The striking success of Hubbert in predicting the peak of U.S. production suggests that such conditions were more or less met in the U.S. during that period.

They then appear to question the current relevance of Hubbert in today’s oil market. They move on to say that the controversies surrounding peak oil in the literature revolve around four main points. Does the Hubbert model apply to oil production worldwide? If the Hubbert model does apply, when will the peak in global oil production be? What happens after the peak? How fast will the decrease of production be? What role does technology play in such models?

The basic counter-thrust of the IEAs argument is that new technologies and increased investment can overcome any production inflection. But the level of investment that requires is truly astronomical. Repeating a figure, they first used in the IEA World Energy Outlook report they estimate that the total necessary investment cost for worldwide upstream operations and transport [of oil] by 2030 will amount to $5 trillion.

That works out to roughly $564.5 million dollars a day, between now and 1 January 2030. Not surprisingly, they conclude that neither private enterprises nor national companies necessarily have the incentive to assume the risk of tackling new types of resources such as oil sands or oil shales. Such players might choose, for example, to focus instead on maximizing returns from their investments in deepwater in a high oil-price environment.

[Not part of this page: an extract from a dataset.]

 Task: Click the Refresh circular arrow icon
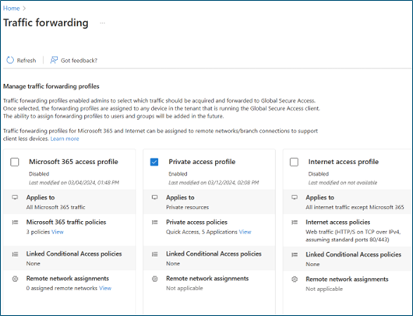tap(10, 60)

The IEA goes on to say that It should be noted, too, that there does not tend to be great interest in new types of resources among service and supply sector players they need to have ready customers for their new products and cannot easily justify developing products for a market that does not yet exist. Furthermore, private industry cannot be relied upon to invest in research on technologies that are too far from being economical.

Indeed the report does throw up a lot of questions: Questions of funding, or reserves and questions on the role of governments. But in doing so, has the IEA unwittingly opened a Pandora’s box of debate by answering its critics so directly?